ZAKA - History

History

The organization preceding ZAKA started when a group of volunteers under the leadership of Rabbi Elazar Gelbstein gathered to assist in the recovery of human remains from a terrorist attack on bus line 405 in Israel in 1989.

The ZAKA network was set up in the early 1990s. The Jerusalem ZAKA organization was founded in the 1990s by Yehuda Meshi Zahav and Rabbi Moshe Aizenbach and Rabbi Zvika Rosental, the Director of ZAKA Tel Aviv, as a non-profit organization in addition to its police status. This arrangement succeeded the ZAKA organization founded by Rabbi Gelbstein in 1989.

In 1995 the newly organized ZAKA were officially recognized by the Israeli government and now work closely with the Israel Police in the identification of disaster victims.

ZAKA activity expanded rapidly during the al-Aqsa Intifada (from September 2000), when frequent terrorist suicide bombings created many scenes of disaster, with the remains and body parts of many victims strewn around bombing sites.

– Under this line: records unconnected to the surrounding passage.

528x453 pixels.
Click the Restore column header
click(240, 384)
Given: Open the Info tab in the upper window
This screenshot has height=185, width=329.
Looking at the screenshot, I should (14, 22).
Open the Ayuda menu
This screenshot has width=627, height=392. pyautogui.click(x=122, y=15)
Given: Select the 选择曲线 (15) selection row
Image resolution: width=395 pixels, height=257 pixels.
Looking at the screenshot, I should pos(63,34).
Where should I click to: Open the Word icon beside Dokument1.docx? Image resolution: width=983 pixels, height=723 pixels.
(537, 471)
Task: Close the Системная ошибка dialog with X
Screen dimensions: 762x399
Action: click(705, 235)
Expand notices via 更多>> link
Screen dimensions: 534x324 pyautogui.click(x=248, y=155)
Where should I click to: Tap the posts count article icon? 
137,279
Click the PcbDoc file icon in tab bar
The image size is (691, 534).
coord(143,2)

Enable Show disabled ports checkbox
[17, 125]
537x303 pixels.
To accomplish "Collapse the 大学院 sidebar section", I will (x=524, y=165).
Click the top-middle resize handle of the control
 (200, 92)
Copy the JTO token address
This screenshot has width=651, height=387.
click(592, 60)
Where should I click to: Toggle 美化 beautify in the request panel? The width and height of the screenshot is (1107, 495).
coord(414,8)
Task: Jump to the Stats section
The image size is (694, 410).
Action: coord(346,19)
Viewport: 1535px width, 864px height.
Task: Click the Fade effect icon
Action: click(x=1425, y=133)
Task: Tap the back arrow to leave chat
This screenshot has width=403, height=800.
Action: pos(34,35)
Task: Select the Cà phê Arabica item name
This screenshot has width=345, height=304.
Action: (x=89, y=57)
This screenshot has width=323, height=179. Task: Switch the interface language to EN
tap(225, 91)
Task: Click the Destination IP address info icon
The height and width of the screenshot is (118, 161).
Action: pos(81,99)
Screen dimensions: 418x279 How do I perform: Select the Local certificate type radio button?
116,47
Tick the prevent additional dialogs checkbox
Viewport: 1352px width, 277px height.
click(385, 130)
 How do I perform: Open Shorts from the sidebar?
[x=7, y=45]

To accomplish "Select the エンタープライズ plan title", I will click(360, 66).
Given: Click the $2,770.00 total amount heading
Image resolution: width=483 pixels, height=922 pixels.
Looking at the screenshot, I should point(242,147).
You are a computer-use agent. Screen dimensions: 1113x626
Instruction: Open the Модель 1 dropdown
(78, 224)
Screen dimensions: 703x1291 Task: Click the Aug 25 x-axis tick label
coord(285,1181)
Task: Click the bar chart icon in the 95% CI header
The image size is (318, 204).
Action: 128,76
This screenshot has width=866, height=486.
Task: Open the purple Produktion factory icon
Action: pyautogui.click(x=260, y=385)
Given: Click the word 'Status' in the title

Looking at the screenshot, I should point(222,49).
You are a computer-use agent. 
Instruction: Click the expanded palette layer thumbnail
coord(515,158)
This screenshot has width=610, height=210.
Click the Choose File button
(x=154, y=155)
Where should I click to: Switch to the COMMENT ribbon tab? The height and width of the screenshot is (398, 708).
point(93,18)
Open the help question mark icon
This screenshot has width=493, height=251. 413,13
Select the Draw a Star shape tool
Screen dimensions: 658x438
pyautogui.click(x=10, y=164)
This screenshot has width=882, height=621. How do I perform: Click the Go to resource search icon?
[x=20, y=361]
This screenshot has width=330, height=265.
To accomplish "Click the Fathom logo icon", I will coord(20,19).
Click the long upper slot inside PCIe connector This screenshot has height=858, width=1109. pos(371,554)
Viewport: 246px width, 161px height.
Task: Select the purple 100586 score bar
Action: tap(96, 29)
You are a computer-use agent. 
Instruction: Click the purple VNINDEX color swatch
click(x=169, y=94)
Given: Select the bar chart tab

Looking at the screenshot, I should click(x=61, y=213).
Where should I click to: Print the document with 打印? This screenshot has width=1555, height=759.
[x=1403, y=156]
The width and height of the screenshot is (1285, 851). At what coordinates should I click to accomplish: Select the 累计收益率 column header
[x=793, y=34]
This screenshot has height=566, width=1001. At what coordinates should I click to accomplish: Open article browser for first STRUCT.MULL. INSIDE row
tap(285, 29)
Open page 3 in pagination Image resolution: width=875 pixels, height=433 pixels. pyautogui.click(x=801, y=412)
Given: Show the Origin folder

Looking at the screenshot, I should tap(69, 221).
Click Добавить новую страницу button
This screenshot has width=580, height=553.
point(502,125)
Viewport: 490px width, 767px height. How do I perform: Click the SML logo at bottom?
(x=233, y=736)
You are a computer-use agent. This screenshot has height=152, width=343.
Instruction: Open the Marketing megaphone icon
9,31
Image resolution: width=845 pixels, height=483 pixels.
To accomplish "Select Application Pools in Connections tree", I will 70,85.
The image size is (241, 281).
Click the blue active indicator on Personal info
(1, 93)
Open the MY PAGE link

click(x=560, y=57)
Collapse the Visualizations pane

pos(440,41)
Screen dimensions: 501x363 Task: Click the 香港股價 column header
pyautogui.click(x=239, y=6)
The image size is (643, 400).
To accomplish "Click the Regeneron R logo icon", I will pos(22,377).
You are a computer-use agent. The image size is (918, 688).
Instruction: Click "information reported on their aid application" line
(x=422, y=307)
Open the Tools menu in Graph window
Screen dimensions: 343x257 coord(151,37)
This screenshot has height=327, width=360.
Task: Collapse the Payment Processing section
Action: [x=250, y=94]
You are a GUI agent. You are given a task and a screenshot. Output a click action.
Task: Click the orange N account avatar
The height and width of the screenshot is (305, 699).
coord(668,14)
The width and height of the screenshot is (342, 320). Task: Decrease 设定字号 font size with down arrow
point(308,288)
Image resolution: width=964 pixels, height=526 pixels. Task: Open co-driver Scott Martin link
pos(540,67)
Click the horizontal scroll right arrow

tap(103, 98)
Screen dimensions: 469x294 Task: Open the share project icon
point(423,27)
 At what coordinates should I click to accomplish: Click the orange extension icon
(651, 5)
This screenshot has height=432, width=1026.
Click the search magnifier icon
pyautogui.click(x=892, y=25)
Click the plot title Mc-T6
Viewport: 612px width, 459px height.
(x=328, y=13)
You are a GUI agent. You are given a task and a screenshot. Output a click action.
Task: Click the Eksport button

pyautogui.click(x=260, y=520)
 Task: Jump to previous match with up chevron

In 2004, a group of ZAKA volunteers flew to The Hague, Netherlands, with the wreckage of the bus destroyed in the Jerusalem bus suicide bombing on January 29, 2004. The wreckage, along with pictures of 950 victims of Palestinian terrorism, was taken to Washington DC to urge the United States government to act against Palestinian terrorism. The bus was later displayed at various US universities.